Alzheimer's disease (AD) progresses heterogeneously across individuals, motivating subject-specific synthesis of follow-up magnetic resonance imaging (MRI) to support progression assessment. While Diffusion Transformers (DiT), an emerging transformer-based diffusion model, offer a scalable backbone for image synthesis, longitudinal AD MRI generation with clinically interpretable control over follow-up time and participant metadata remains underexplored. We present ADP-DiT, an interval-aware, clinically text-conditioned diffusion transformer for longitudinal AD MRI synthesis. ADP-DiT encodes follow-up interval together with multi-domain demographic, diagnostic (CN/MCI/AD), and neuropsychological information as a natural-language prompt, enabling time-specific control beyond coarse diagnostic stages. To inject this conditioning effectively, we use dual text encoders-OpenCLIP for vision-language alignment and T5 for richer clinical-language understanding. Their embeddings are fused into DiT through cross-attention for fine-grained guidance and adaptive layer normalization for global modulation. We further enhance anatomical fidelity by applying rotary positional embeddings to image tokens and performing diffusion in a pre-trained SDXL-VAE latent space to enable efficient high-resolution reconstruction.
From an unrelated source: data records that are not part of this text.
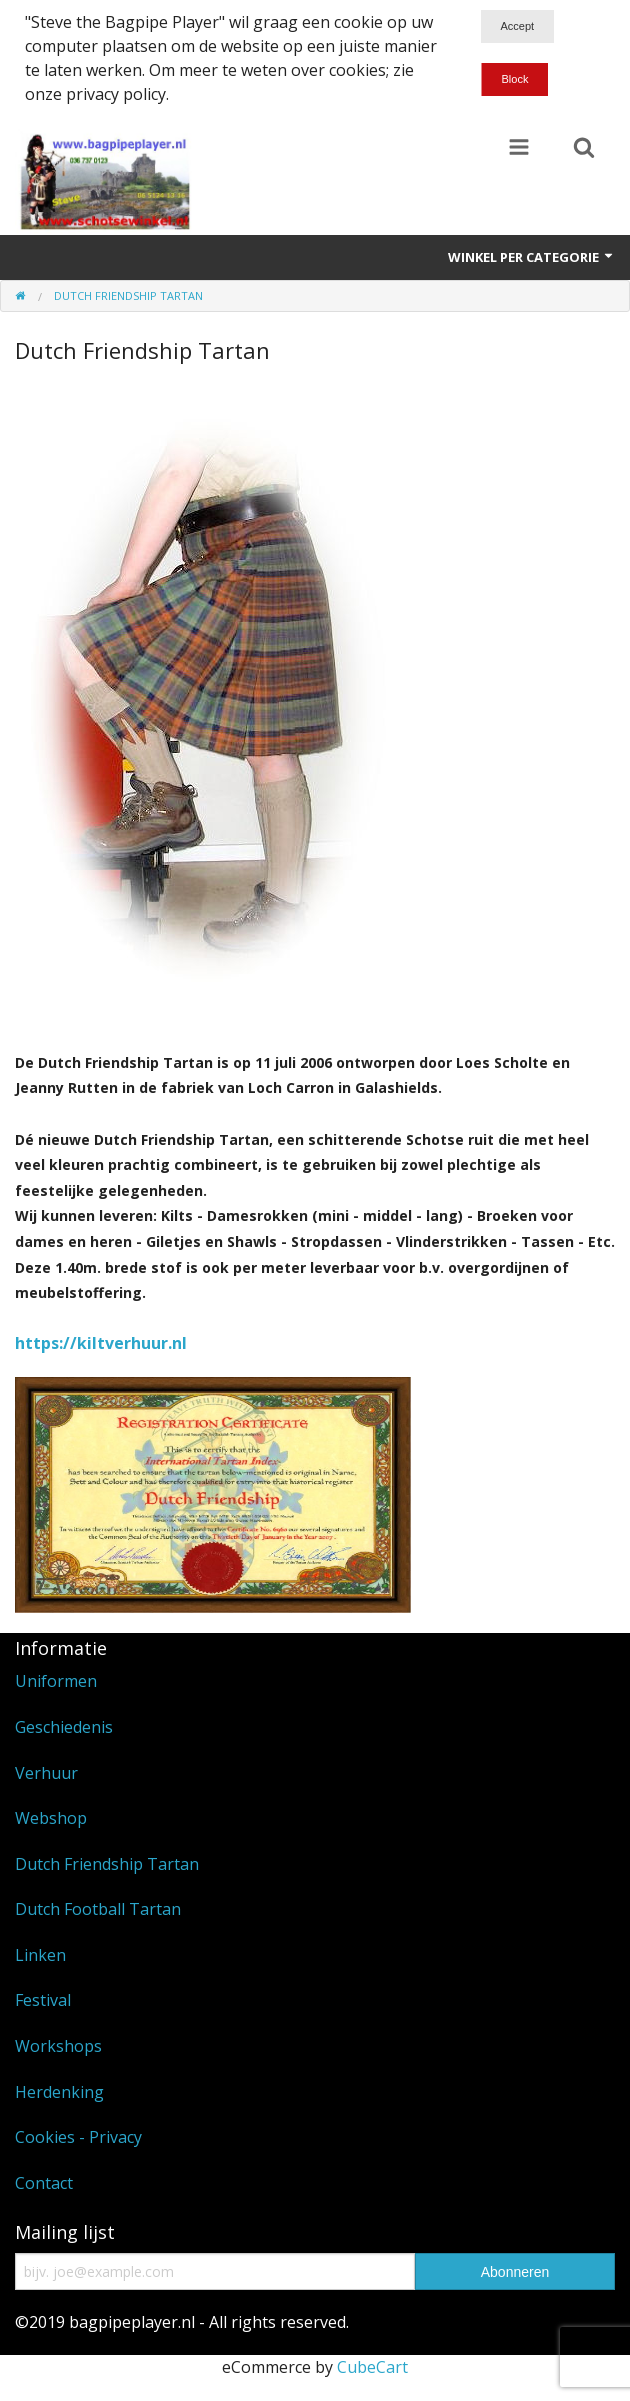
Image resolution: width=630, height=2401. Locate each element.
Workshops (58, 2046)
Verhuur (46, 1773)
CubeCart (372, 2367)
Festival (43, 2000)
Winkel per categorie (531, 257)
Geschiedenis (64, 1727)
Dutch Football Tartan (98, 1909)
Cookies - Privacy (78, 2137)
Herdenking (59, 2092)
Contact (44, 2183)
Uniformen (56, 1681)
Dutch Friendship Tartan (107, 1864)
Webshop (51, 1818)
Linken (40, 1955)
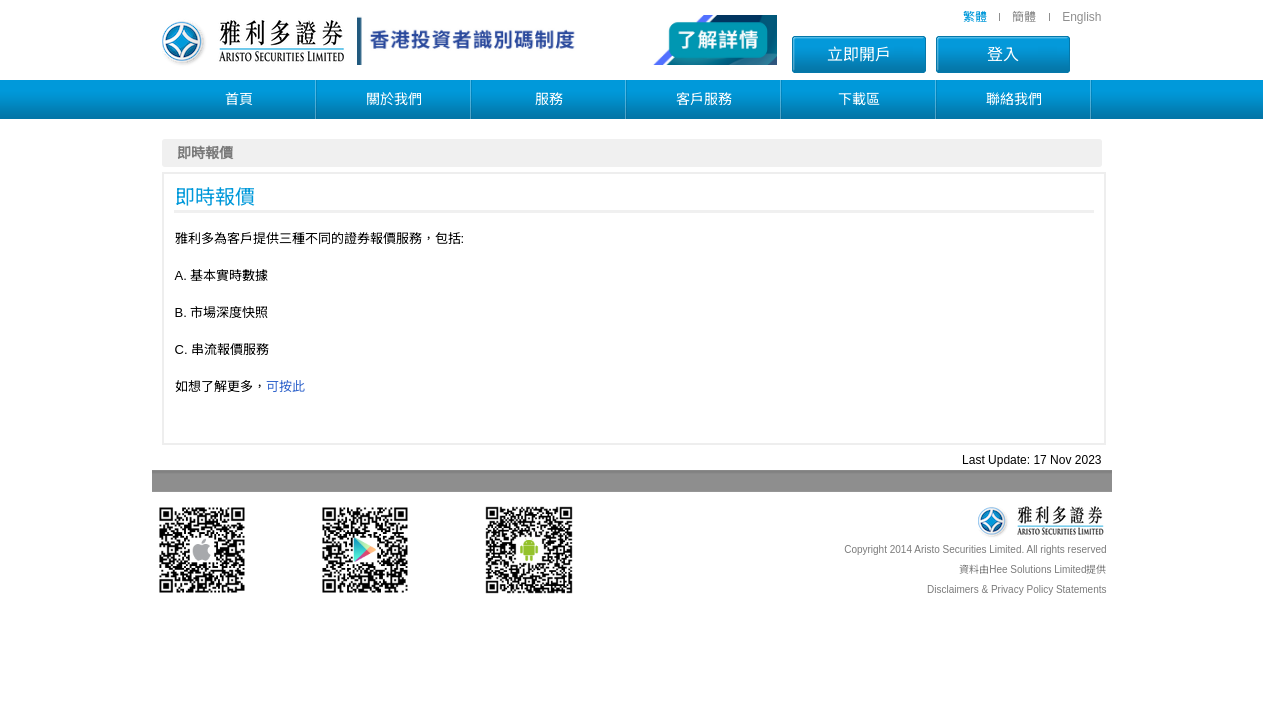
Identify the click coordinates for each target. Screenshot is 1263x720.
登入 (1003, 54)
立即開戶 (859, 54)
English (1081, 17)
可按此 (285, 386)
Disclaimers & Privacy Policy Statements (1017, 589)
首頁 (239, 99)
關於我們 (394, 99)
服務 (549, 99)
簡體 (1024, 17)
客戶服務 (704, 99)
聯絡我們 (1014, 99)
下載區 (859, 99)
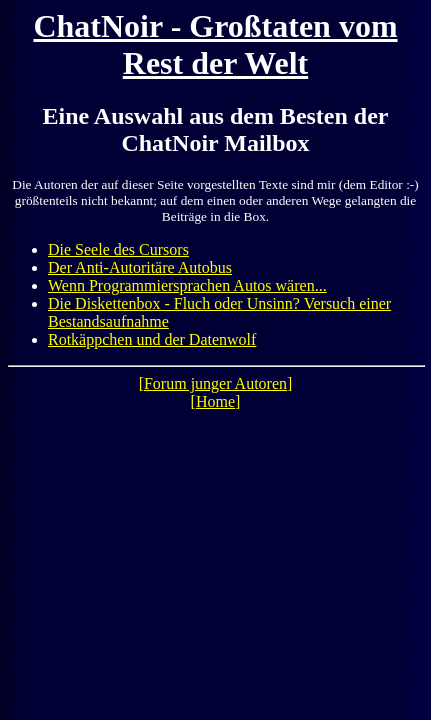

On 3,321 longitudinal 3T T1-weighted scans from 712 participants (259,038 image slices), ADP-DiT achieves SSIM 0.8739 and PSNR 29.32 dB, improving over a DiT baseline by +0.1087 SSIM and +6.08 dB PSNR while capturing progression-related changes such as ventricular enlargement and shrinking hippocampus. These results suggest that integrating comprehensive, subject-specific clinical conditions with architectures can improve longitudinal AD MRI synthesis.